Le président cubain, Miguel Diaz-Canel, lors d'un meeting à La Havane, le 3 janvier 2026, après la capture du président vénézuélien Nicolas Maduro par les États-Unis. © Ramon Espinosa, AP
Le président de Cuba, Miguel Diaz-Canel, a appelé, samedi 3 janvier, les pays d'Amérique latine à "serrer les rangs" après l'opération militaire des États-Unis et l'"enlèvement" du président Nicolas Maduro au Venezuela, un allié de poids de La Havane.
"Peuples d'Amérique, serrons les rangs !", a lancé le président cubain lors d'une manifestation à La Havane, convoquée en toute hâte par le Parti communiste au pouvoir, pour dénoncer "l'agression militaire" de Washington contre le Venezuela.
Lors de la manifestation, organisée sur une place de la capitale dénommée "tribune anti-impérialiste" et située face à l'ambassade des États-Unis, le président cubain a condamné l'"attaque brutale et perfide" lancée par Washington et "l'inacceptable, vulgaire et barbare enlèvement" de Nicolas Maduro.

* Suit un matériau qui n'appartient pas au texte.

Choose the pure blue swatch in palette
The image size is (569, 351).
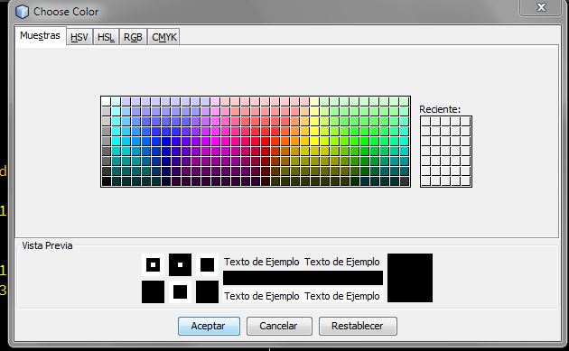coord(166,142)
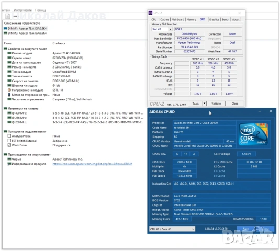280x251 pixels.
Task: Open the Apacer consumer product link
Action: point(93,164)
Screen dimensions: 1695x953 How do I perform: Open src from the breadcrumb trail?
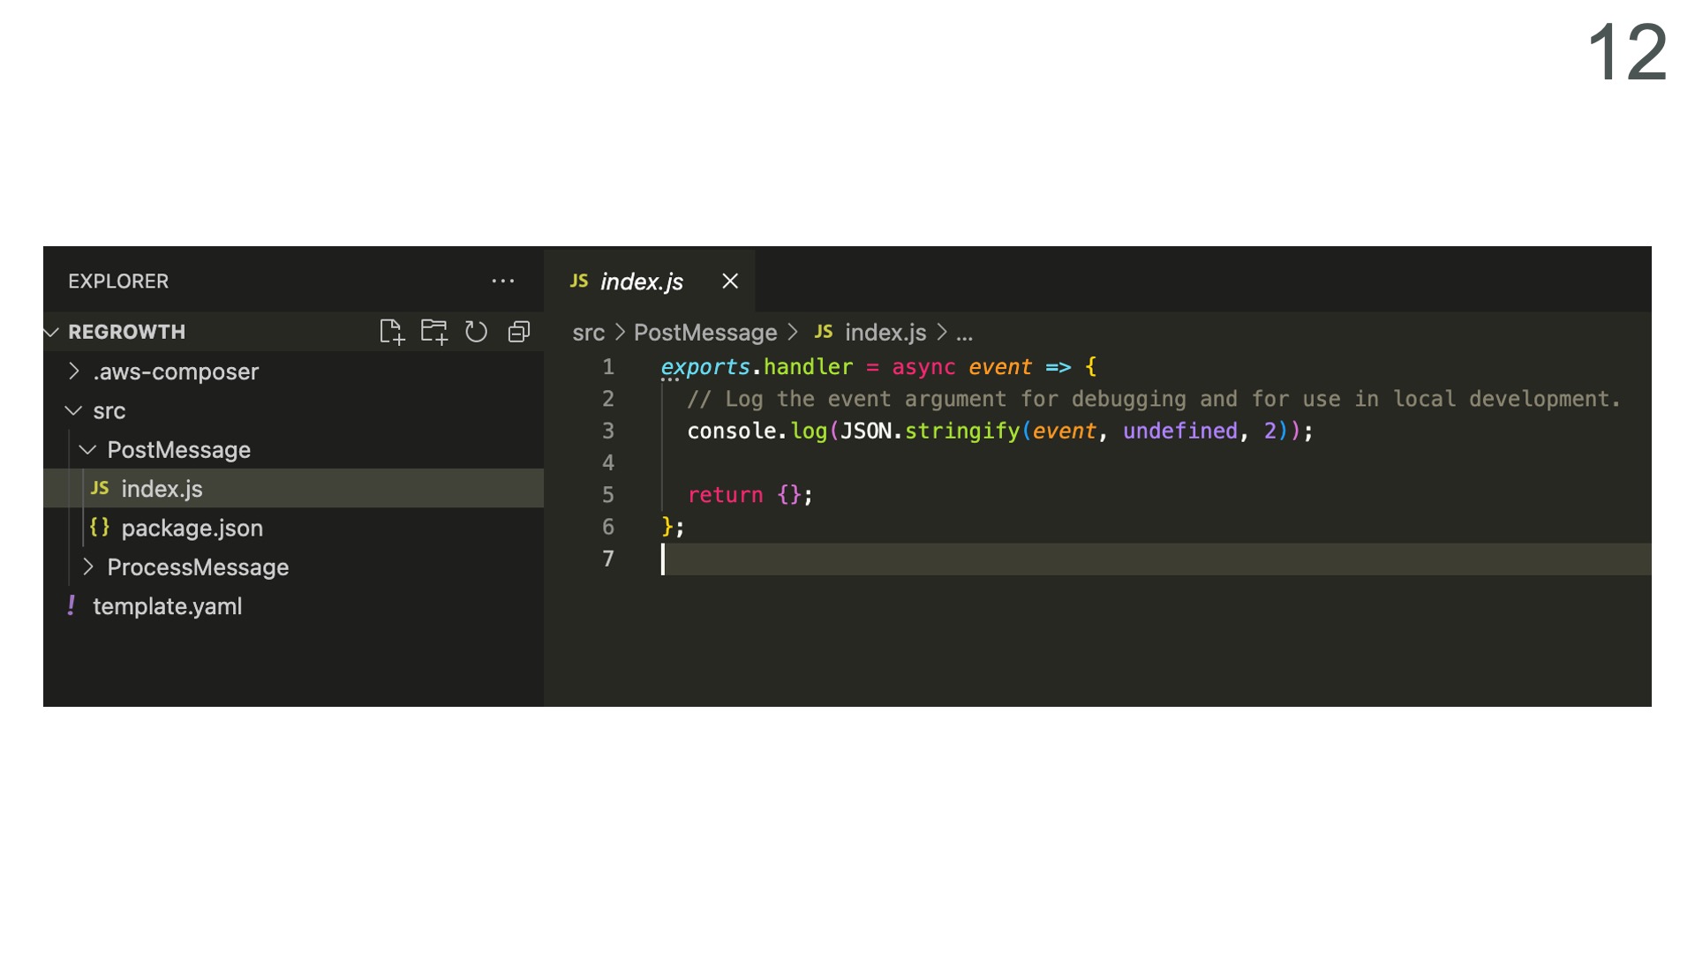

"Personne, un minimum informé, ne peut ignorer ni sous-estimer les graves implications de tels actes criminels pour la paix régionale et mondiale", a ajouté le président cubain devant plusieurs milliers de personnes, dont l'ambassadeur du Venezuela à La Havane, Orlando Maneiro.
"Cuba et Venezuela, un seul drapeau !", "À bas l'impérialisme", ont scandé les manifestants, brandissant des drapeaux des deux pays.
"Nous n'avons pas peur, nous sommes prêts à faire face à tout ce qui sera nécessaire pour le Venezuela, pour Cuba", a déclaré à l'AFP Yamila Sarduy, 52 ans, une des participantes.
La Colombie et Cuba mis en garde
Le président colombien Gustavo Petro a également dénoncé l'opération américaine, ce à quoi Donald Trump a répondu en lui conseillant de "faire gaffe à ses fesses", après avoir affirmé que tout pays produisant de la cocaïne vendue aux États-Unis était "susceptible d'être attaqué".
Le secrétaire d'État américain Marco Rubio a quant à lui déclaré que le gouvernement cubain devrait s'inquiéter après la capture du président vénézuélien Nicolas Maduro.
"Si je vivais à La Havane et que je faisais partie du gouvernement, je serais au moins un peu inquiet", a-t-il dit lors d'une conférence de presse en Floride, au côté du président américain Donald Trump, ajoutant que "Cuba est une catastrophe" et que le pays est "dirigé par des hommes incompétents et séniles".
Depuis son retour à la Maison Blanche en janvier 2025, Donald Trump a accru la pression sur Cuba, pays qu'il a réinscrit sur la liste américaine des "États sponsors du terrorisme", ce qui entrave notamment le commerce et les investissements.
Sous l'effet conjugué de l'embargo de Washington et des faiblesses structurelles de son économie centralisée, l'île fait face à sa pire crise économique depuis trente ans. Elle souffre d'un manque de devises et de graves pénuries de carburant, qui affecte sa production d'électricité et son activité économique.
Le Venezuela lui fait parvenir du pétrole, en échange de l'envoi de personnels techniques, notamment médicaux.